START Recorded data

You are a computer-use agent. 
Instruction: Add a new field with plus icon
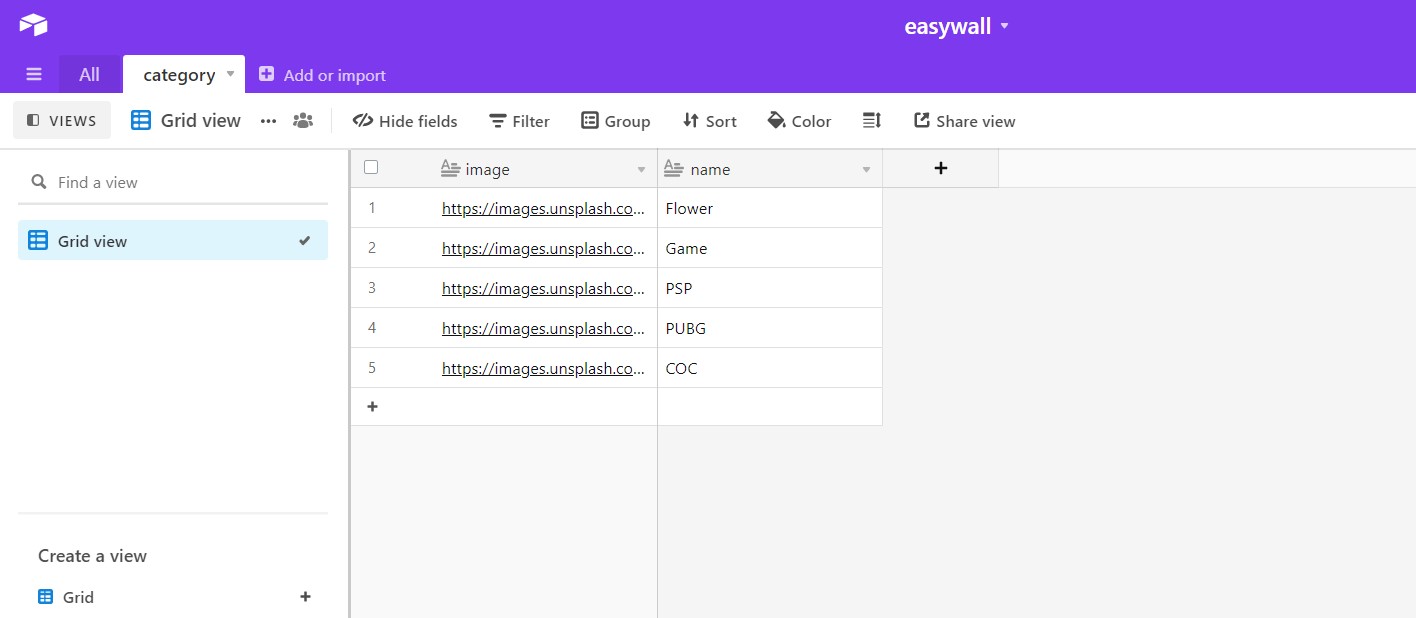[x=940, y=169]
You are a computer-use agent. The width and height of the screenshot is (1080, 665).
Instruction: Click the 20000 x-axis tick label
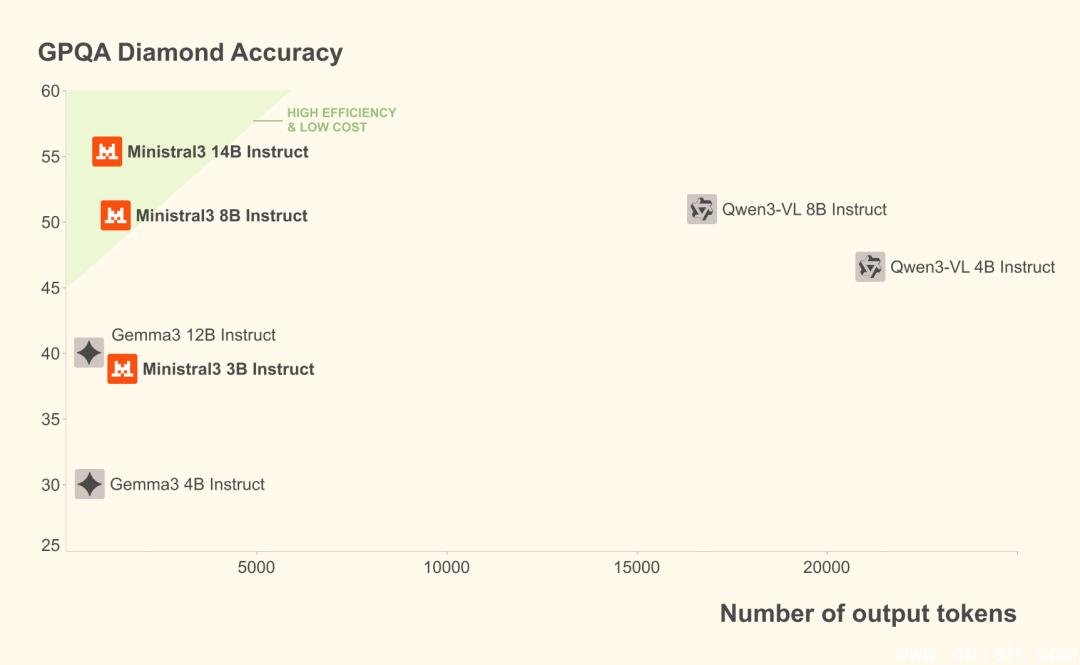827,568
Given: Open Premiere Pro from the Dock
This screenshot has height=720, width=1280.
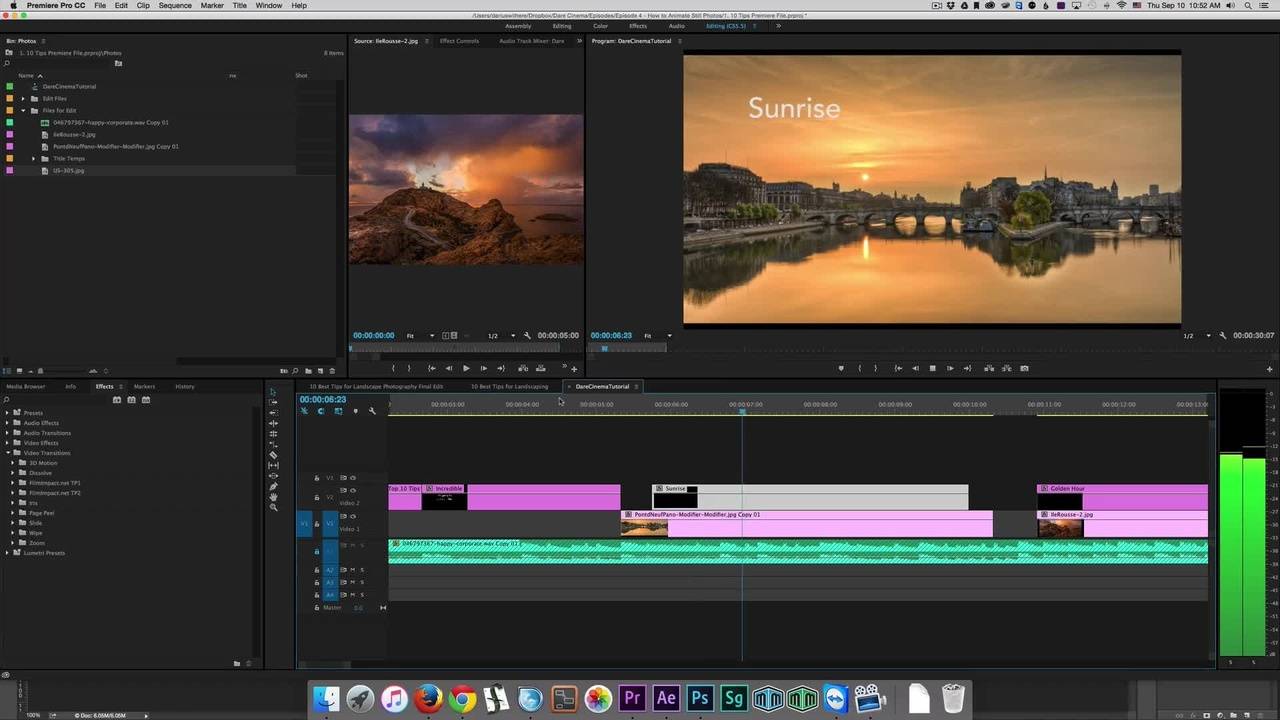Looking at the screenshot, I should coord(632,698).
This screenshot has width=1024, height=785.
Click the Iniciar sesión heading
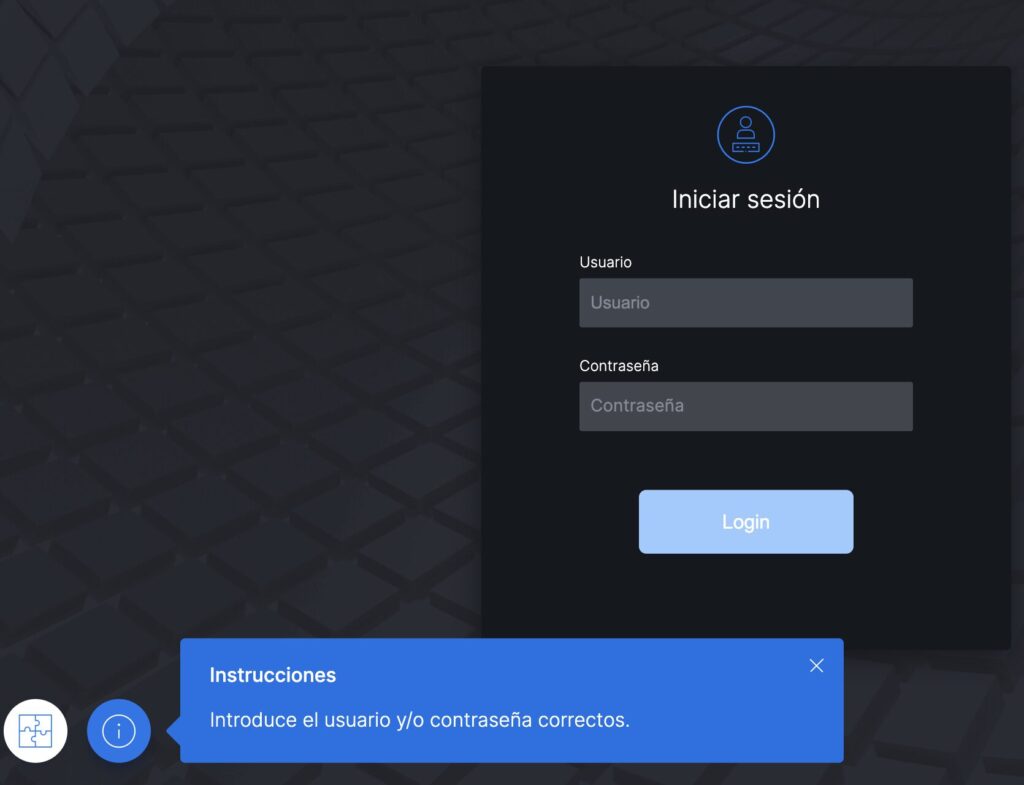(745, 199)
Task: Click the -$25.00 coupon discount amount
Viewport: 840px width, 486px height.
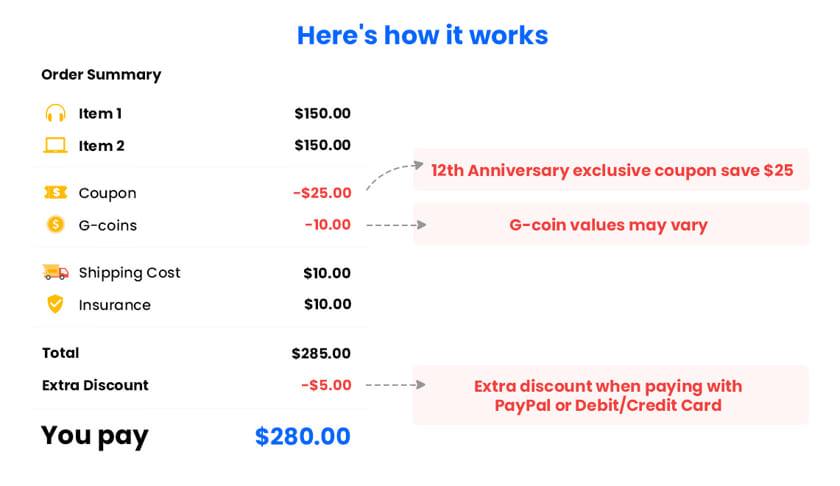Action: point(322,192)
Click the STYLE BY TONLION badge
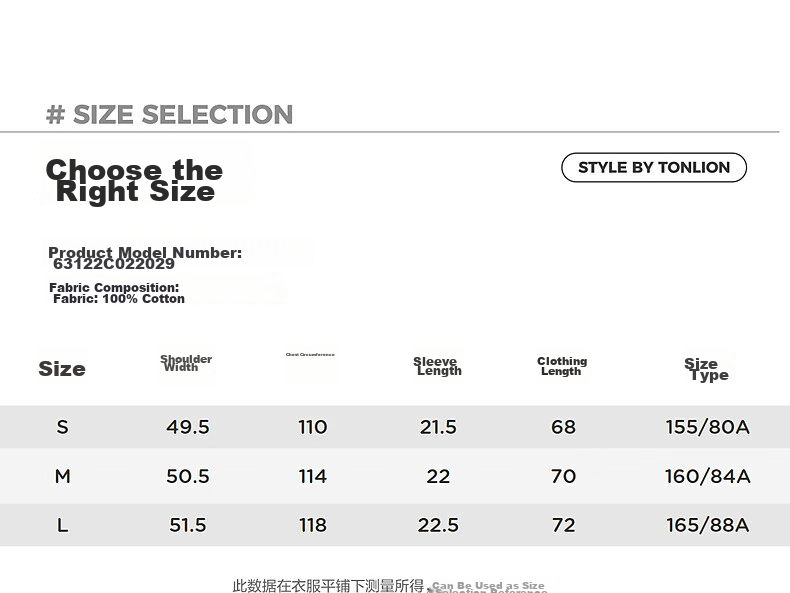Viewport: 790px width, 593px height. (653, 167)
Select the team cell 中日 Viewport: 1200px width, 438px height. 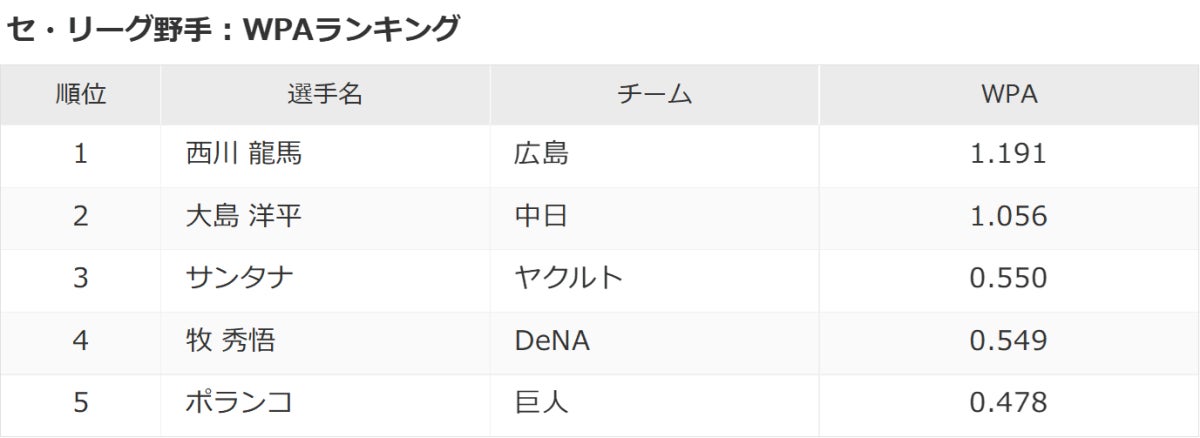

END Recorded data

Task to complete
Using the records above, copy each line that contains "computer".

Reply
You are a computer-use agent. 
You are a computer-use agent. The width and height of the screenshot is (1080, 665).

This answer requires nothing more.